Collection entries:
══════════
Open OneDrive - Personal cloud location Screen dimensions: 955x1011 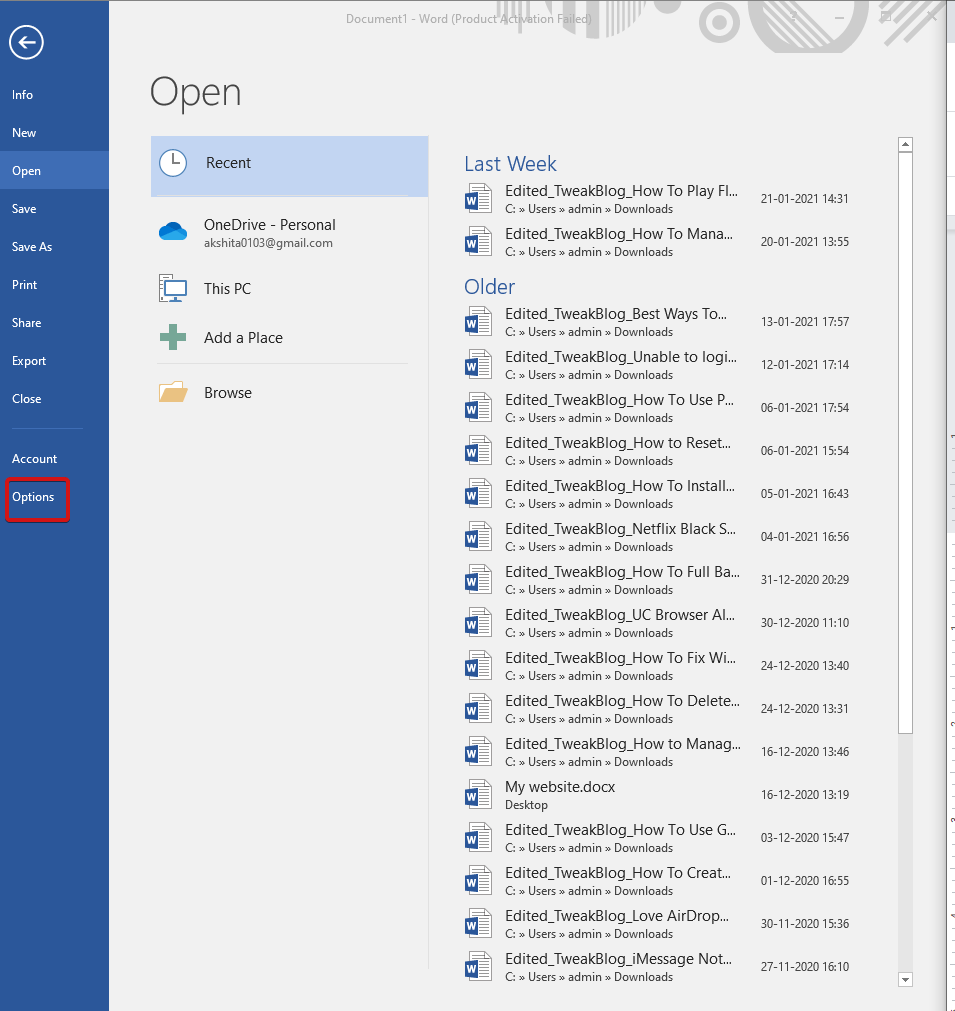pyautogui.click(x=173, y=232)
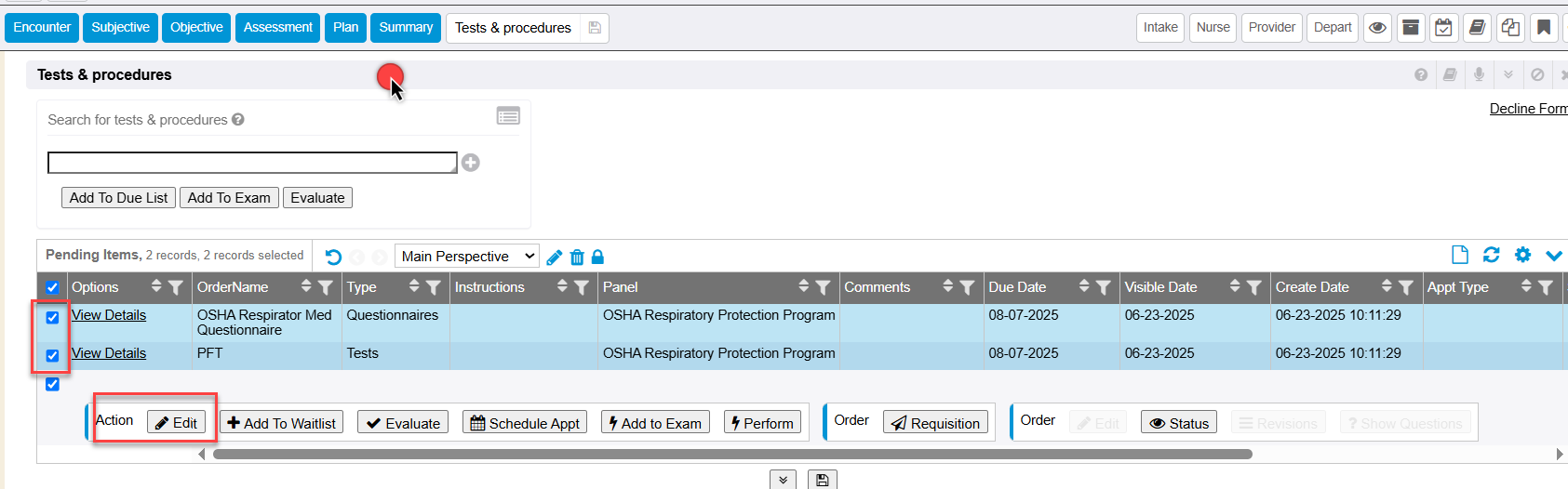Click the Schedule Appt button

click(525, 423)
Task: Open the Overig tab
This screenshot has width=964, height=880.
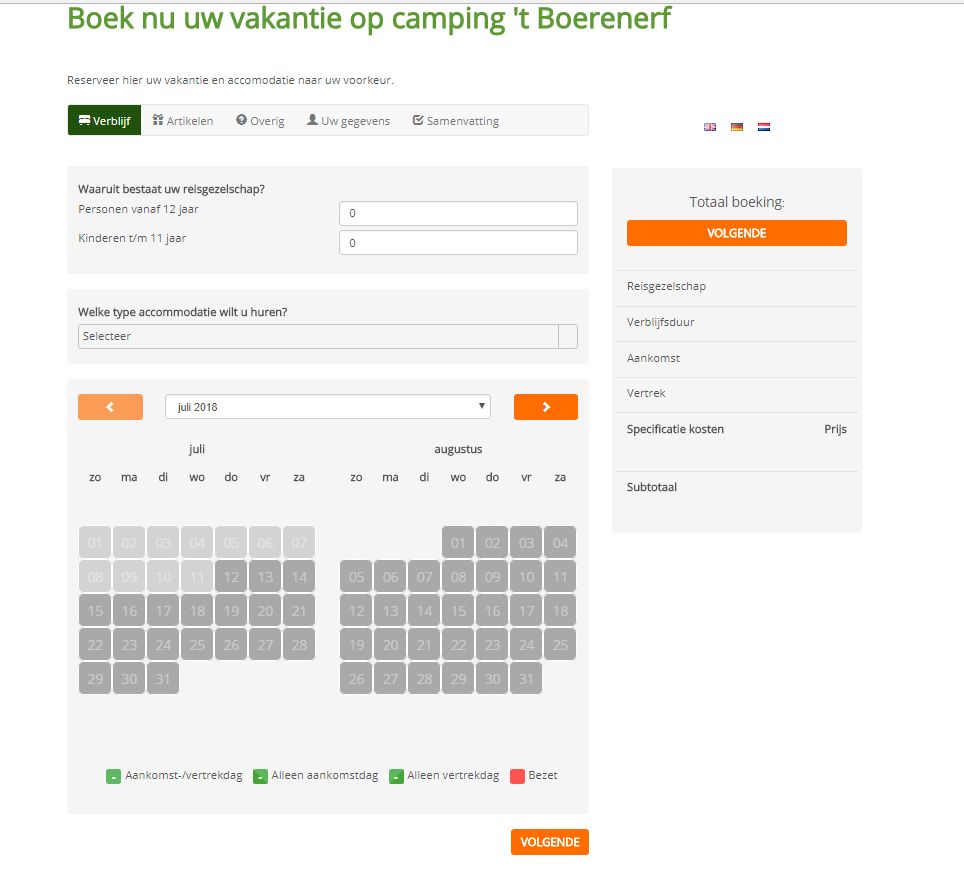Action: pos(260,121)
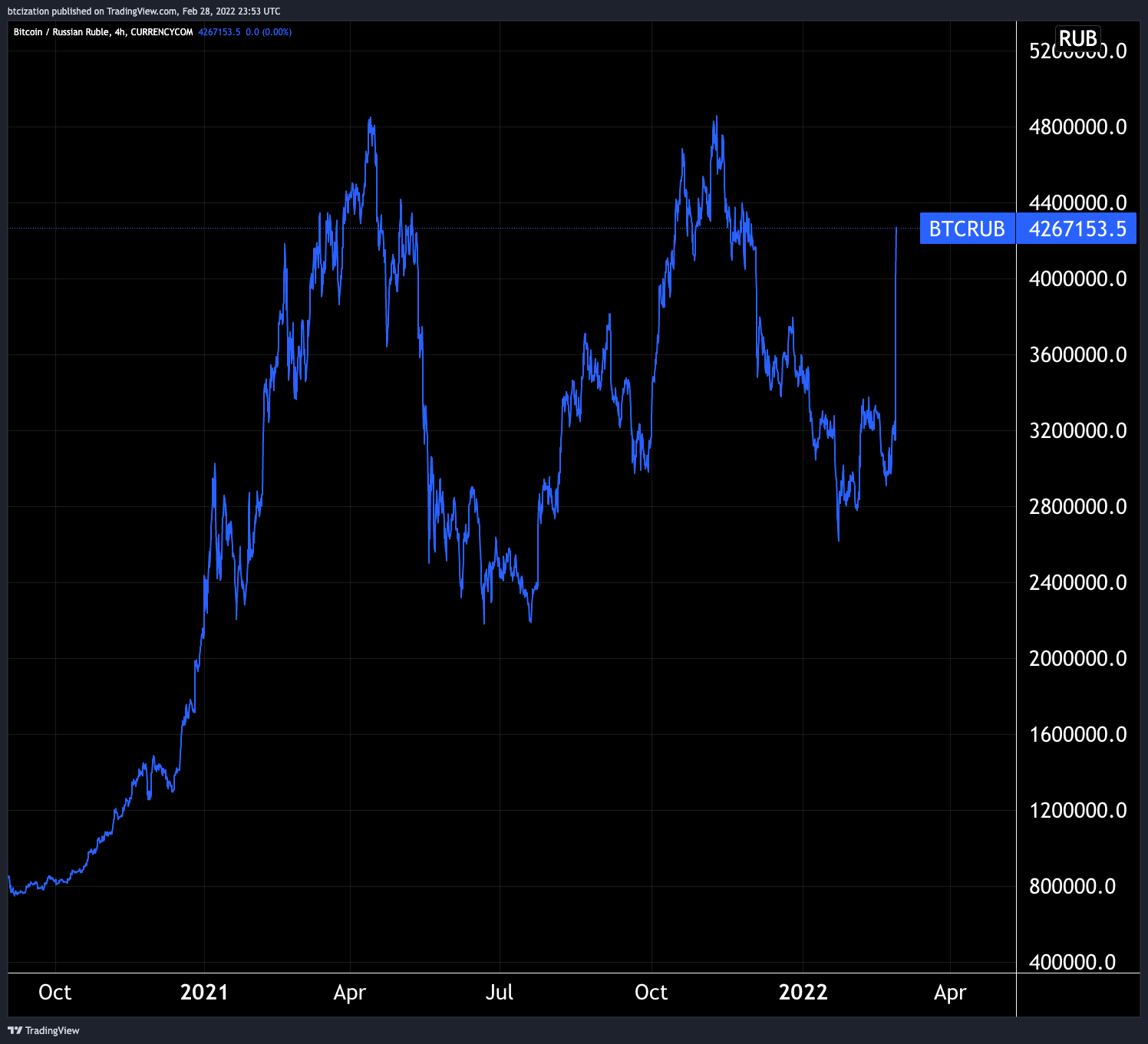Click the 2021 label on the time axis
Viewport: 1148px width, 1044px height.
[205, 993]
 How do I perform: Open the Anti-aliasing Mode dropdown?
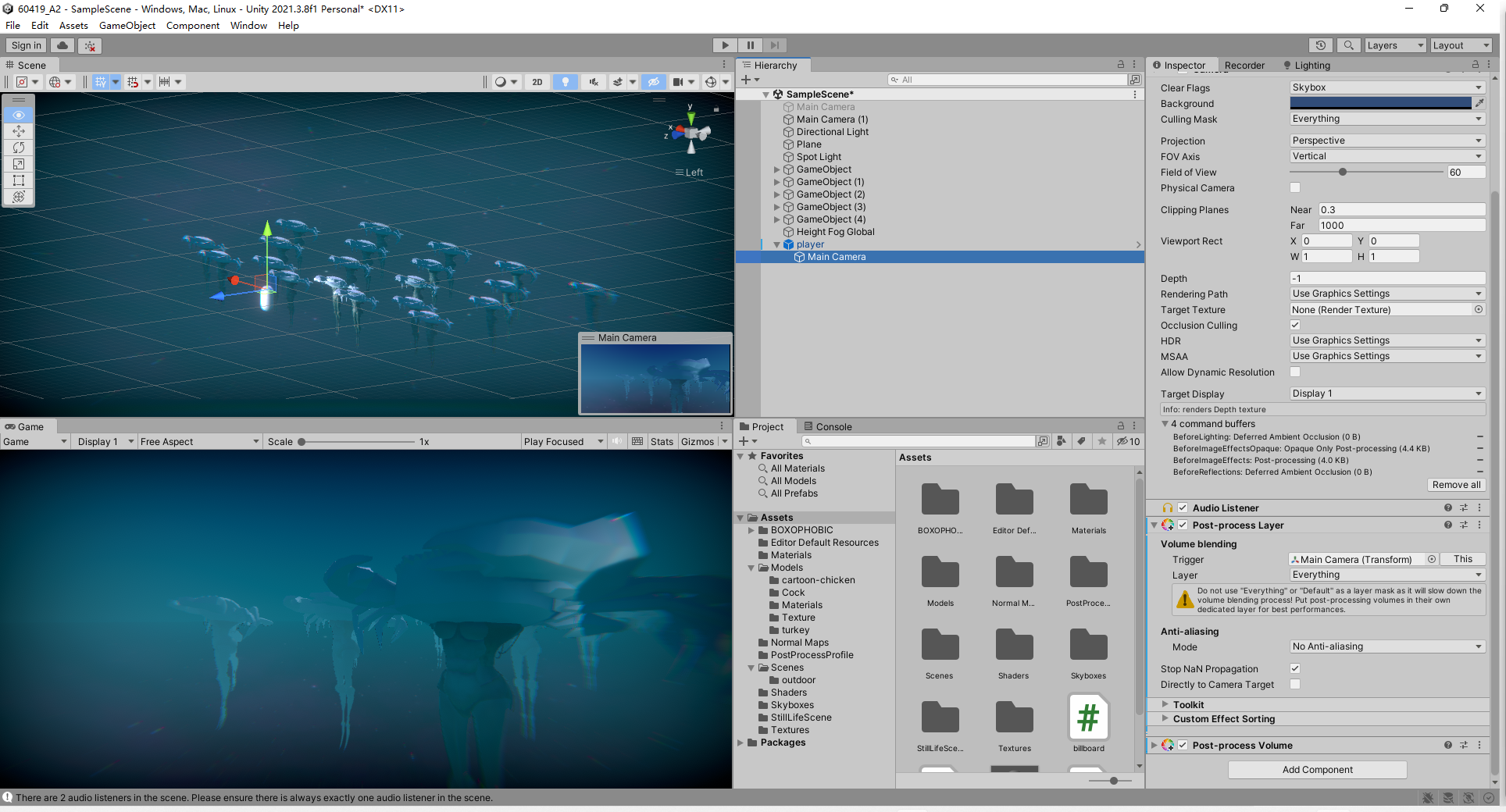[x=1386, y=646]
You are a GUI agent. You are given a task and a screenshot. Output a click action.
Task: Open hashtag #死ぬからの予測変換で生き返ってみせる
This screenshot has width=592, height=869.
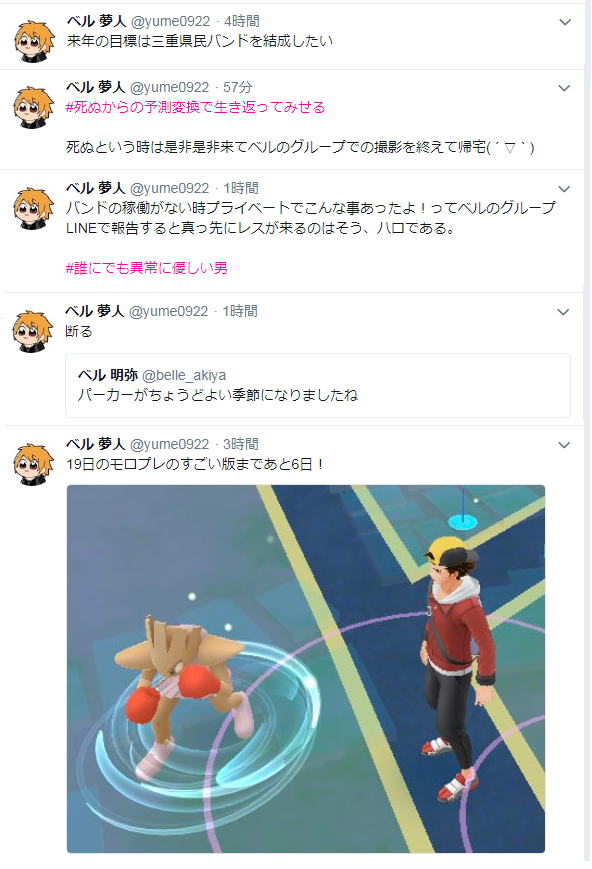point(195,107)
══════════
EXERCISE GOAL: Reproduce nothing but the lines running from the line with "This screenshot has width=964, height=880." through the end of the records, keeping both end lines and dropping the pictures.

OUTPUT BELOW:
This screenshot has width=964, height=880.
Action: pos(260,121)
Click the 2021 label on the time axis
Viewport: 1148px width, 1044px height.
[205, 993]
 How do I perform: Open the Anti-aliasing Mode dropdown?
[x=1386, y=646]
You are a GUI agent. You are given a task and a screenshot. Output a click action.
Task: Open hashtag #死ぬからの予測変換で生き返ってみせる
This screenshot has width=592, height=869.
point(195,107)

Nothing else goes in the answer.